Should the equal protection clause of the Fourteenth Amendment extend beyond the matter of protecting the rights of freed slaves, i.e., beyond race, to other non-race related matters, viz. the railroads, and the Southern Pacific Railroad in the matter before the 9th Circuit, Santa Clara County v. Southern Pacific Railroad (1882) [The case would reach the Supreme Court in 1885, and would be decided insignificantly in 1886]? Justice Stephen Field was on the Circuit at that time and wanted a mechanism to broaden the meaning of the Fourteenth Amendment to non-race related matters. Unfortunately, there was that precedent Slaughterhouse decision that kept the meaning narrow on the basis of keeping a centralized government reigned-in.

Justice Field wanted to expand the Slaughterhouse decision to include corporations. The question was how he would construe the Fourteenth Amendment to embrace the concept of protecting non-persons when the language of the Amendment is specific in the protection of "persons?"

Justice Field relied on the opinion of the eloquent attorney for San Mateo, John Pomeroy, who asserted that the Fourteenth Amendment protected the property rights not of "abstract" corporations, but the rights of the individual shareholders. Statutes that infringe upon the rights of corporations, infringe upon the rights of "natural persons." I think Pomeroy had an ingenious logic when he said: "Corporations cannot be separated from the natural persons who compose them." You know, this really sounds like Conkling; however, it was rumored that Conkling plagiarized his material, and Pomeroy may have been the principal. Indeed, Pomeroy goes on in his brief, "the truth cannot be evaded that for the purpose of protecting rights, the property of all businesses and trading corporations is the property of the individual corporators" [Emphasis added].

I could see Conkling taking Pomeroy's arguments and fabricating them into his own argument and arguing the same before the Supreme Court. After all, Conkling was the great orator, and he had the clout because he drafted the Amendment, so he must know its cryptic meaning. Conkling's argument won. This spectacle was aptly summarized in prior blogs.

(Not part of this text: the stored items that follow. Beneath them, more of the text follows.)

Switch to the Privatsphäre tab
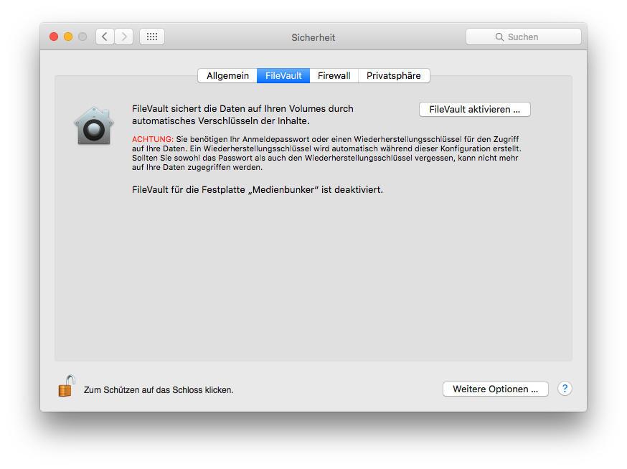This screenshot has width=627, height=469. [x=394, y=75]
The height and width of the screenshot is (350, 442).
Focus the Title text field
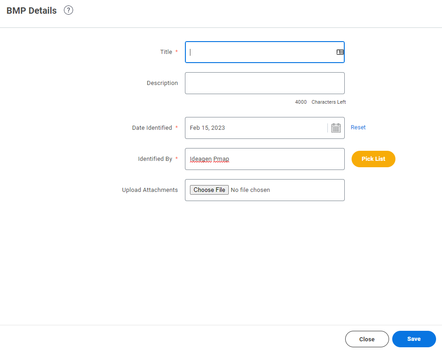point(265,52)
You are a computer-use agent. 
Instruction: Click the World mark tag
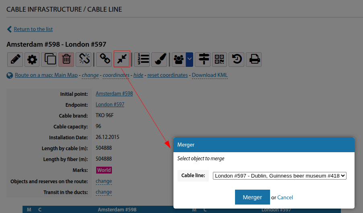tap(104, 170)
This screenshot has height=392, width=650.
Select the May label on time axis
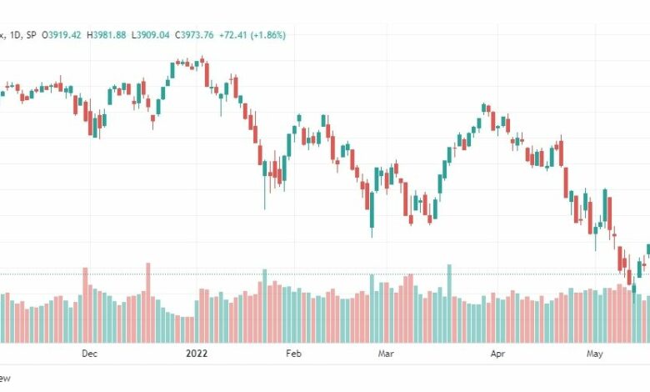(x=594, y=354)
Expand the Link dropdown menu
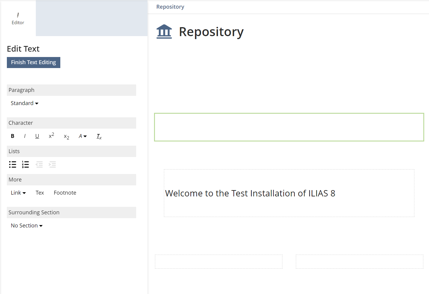429x294 pixels. click(18, 193)
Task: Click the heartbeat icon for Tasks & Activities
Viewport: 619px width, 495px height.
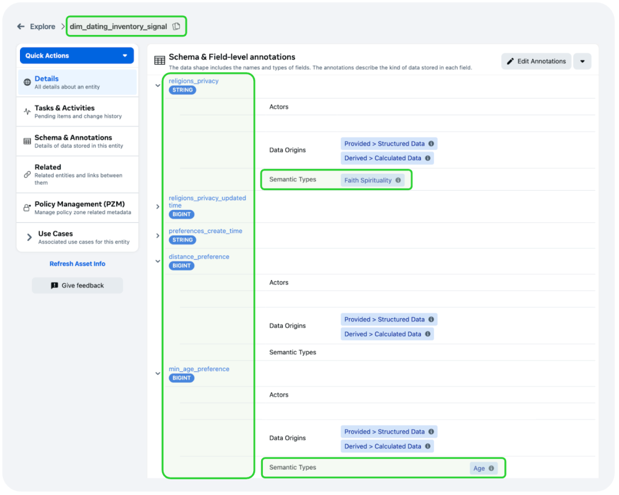Action: pos(27,112)
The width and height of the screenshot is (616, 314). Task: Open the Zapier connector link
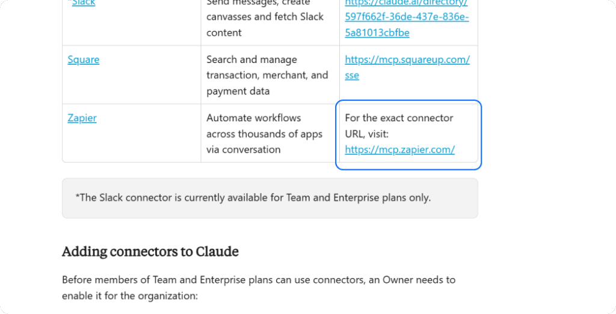[82, 118]
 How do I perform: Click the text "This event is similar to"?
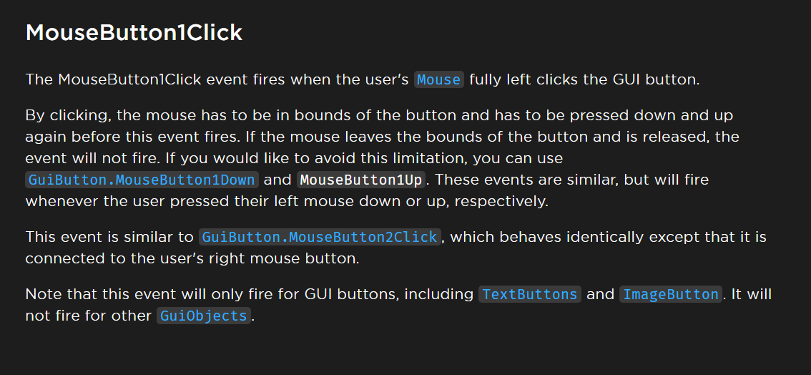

Evidently, Fields found the impetus that he was looking for to expand the meaning of the Fourteenth Amendment:

"[W]e think that it is well established … that whenever a provision of the constitution, or of a law, guarantees to persons the enjoyment of property, or affords to them means for its protection, or prohibits legislation injuriously affecting it, the benefits of the provision extend to corporations, and that the courts will always look beyond the name of the artificial being to the individuals whom it represents."